→ Exercise instructions
Copy out each line of the material below that contains the word "click".

→ Record excerpts
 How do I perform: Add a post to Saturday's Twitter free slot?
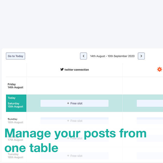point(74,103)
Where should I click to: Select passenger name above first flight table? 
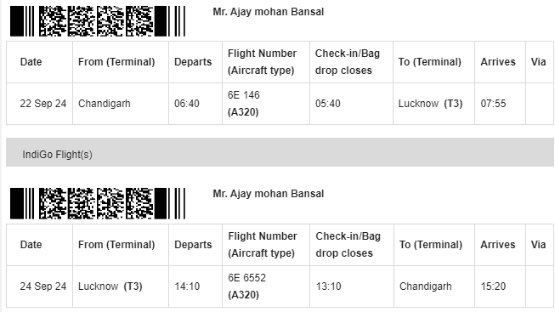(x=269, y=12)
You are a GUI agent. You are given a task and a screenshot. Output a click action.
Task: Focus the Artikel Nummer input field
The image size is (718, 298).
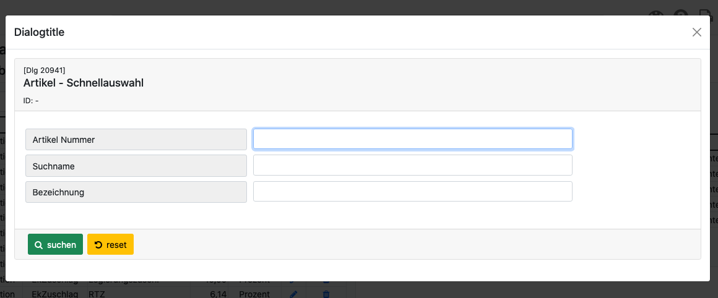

→ The output
Where should I click to: Select passenger name above first flight table? 
You are a GUI agent. You are given a task and a screenshot. Output a click action.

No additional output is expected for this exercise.